Records from a collection:
■ ■ ■ ■ ■ ■ ■

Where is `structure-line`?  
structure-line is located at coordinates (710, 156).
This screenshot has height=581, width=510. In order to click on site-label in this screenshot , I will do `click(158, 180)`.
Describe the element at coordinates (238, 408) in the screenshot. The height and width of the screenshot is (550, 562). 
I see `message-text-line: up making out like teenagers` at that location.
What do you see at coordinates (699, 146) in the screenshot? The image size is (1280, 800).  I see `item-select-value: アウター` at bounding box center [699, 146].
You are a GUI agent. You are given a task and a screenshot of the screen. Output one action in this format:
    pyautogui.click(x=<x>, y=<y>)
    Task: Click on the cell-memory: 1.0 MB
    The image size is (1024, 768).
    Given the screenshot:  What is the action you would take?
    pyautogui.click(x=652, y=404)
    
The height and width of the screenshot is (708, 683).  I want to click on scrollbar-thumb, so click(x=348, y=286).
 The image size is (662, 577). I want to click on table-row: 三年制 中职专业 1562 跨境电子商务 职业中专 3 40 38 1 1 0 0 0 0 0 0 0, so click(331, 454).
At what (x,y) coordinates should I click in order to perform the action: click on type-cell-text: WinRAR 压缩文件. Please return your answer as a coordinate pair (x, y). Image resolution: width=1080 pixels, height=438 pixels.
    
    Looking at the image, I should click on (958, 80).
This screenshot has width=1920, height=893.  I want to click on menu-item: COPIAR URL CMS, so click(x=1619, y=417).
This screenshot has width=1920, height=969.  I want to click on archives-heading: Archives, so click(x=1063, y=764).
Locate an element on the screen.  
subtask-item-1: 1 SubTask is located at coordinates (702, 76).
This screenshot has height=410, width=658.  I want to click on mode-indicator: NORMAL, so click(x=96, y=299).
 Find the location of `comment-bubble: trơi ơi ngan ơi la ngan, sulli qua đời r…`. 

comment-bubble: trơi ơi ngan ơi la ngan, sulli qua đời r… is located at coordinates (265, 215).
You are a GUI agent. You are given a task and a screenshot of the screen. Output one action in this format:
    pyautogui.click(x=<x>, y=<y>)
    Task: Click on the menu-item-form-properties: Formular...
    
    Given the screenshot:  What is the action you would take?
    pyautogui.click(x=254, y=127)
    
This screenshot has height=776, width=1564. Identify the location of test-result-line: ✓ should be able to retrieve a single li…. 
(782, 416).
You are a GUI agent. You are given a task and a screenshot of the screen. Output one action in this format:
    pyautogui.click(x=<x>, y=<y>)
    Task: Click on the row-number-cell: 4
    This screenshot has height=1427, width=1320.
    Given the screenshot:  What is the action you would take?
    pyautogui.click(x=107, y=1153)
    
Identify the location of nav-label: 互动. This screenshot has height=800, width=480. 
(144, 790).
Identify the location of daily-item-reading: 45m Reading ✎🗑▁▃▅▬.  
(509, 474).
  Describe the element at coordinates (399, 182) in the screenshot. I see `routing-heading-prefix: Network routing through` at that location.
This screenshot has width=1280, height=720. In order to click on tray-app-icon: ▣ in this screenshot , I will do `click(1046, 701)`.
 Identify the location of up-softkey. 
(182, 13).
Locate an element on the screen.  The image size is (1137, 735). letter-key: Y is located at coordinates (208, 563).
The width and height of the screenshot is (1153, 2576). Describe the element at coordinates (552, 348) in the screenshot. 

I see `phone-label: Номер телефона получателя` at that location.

■ ■ ■ ■ ■ ■ ■

_PROBLEM TO WORK ON_.
Could you copy out every one of the records above, word for word and line for line?

_EXERCISE OUTPUT_.
Where is `structure-line`?  
structure-line is located at coordinates (710, 156).
This screenshot has height=581, width=510. In order to click on site-label in this screenshot , I will do `click(158, 180)`.
Describe the element at coordinates (238, 408) in the screenshot. The height and width of the screenshot is (550, 562). 
I see `message-text-line: up making out like teenagers` at that location.
What do you see at coordinates (699, 146) in the screenshot? The image size is (1280, 800).  I see `item-select-value: アウター` at bounding box center [699, 146].
You are a GUI agent. You are given a task and a screenshot of the screen. Output one action in this format:
    pyautogui.click(x=<x>, y=<y>)
    Task: Click on the cell-memory: 1.0 MB
    The image size is (1024, 768).
    Given the screenshot:  What is the action you would take?
    pyautogui.click(x=652, y=404)
    
The height and width of the screenshot is (708, 683).  I want to click on scrollbar-thumb, so click(x=348, y=286).
 The image size is (662, 577). I want to click on table-row: 三年制 中职专业 1562 跨境电子商务 职业中专 3 40 38 1 1 0 0 0 0 0 0 0, so click(331, 454).
At what (x,y) coordinates should I click in order to perform the action: click on type-cell-text: WinRAR 压缩文件. Please return your answer as a coordinate pair (x, y). Image resolution: width=1080 pixels, height=438 pixels.
    
    Looking at the image, I should click on (958, 80).
This screenshot has width=1920, height=893.  I want to click on menu-item: COPIAR URL CMS, so click(x=1619, y=417).
This screenshot has width=1920, height=969.  I want to click on archives-heading: Archives, so click(x=1063, y=764).
Locate an element on the screen.  
subtask-item-1: 1 SubTask is located at coordinates (702, 76).
This screenshot has height=410, width=658.  I want to click on mode-indicator: NORMAL, so click(x=96, y=299).
 Find the location of `comment-bubble: trơi ơi ngan ơi la ngan, sulli qua đời r…`. 

comment-bubble: trơi ơi ngan ơi la ngan, sulli qua đời r… is located at coordinates (265, 215).
You are a GUI agent. You are given a task and a screenshot of the screen. Output one action in this format:
    pyautogui.click(x=<x>, y=<y>)
    Task: Click on the menu-item-form-properties: Formular...
    
    Given the screenshot:  What is the action you would take?
    pyautogui.click(x=254, y=127)
    
This screenshot has height=776, width=1564. Identify the location of test-result-line: ✓ should be able to retrieve a single li…. 
(782, 416).
You are a GUI agent. You are given a task and a screenshot of the screen. Output one action in this format:
    pyautogui.click(x=<x>, y=<y>)
    Task: Click on the row-number-cell: 4
    This screenshot has height=1427, width=1320.
    Given the screenshot:  What is the action you would take?
    pyautogui.click(x=107, y=1153)
    
Identify the location of nav-label: 互动. This screenshot has height=800, width=480. 
(144, 790).
Identify the location of daily-item-reading: 45m Reading ✎🗑▁▃▅▬.  
(509, 474).
  Describe the element at coordinates (399, 182) in the screenshot. I see `routing-heading-prefix: Network routing through` at that location.
This screenshot has width=1280, height=720. In order to click on tray-app-icon: ▣ in this screenshot , I will do `click(1046, 701)`.
 Identify the location of up-softkey. 
(182, 13).
Locate an element on the screen.  The image size is (1137, 735). letter-key: Y is located at coordinates (208, 563).
The width and height of the screenshot is (1153, 2576). Describe the element at coordinates (552, 348) in the screenshot. 

I see `phone-label: Номер телефона получателя` at that location.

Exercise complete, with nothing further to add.